Work to be completed: Return the data given below exactly as it appears.

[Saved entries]

☆ ☆ ☆

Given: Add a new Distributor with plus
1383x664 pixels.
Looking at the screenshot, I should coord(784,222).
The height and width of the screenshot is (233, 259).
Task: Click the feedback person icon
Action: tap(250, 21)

☆ ☆ ☆

Task result:
Given: Add a new Distributor with plus
1383x664 pixels.
Looking at the screenshot, I should coord(784,222).
The height and width of the screenshot is (233, 259).
Task: Click the feedback person icon
Action: tap(250, 21)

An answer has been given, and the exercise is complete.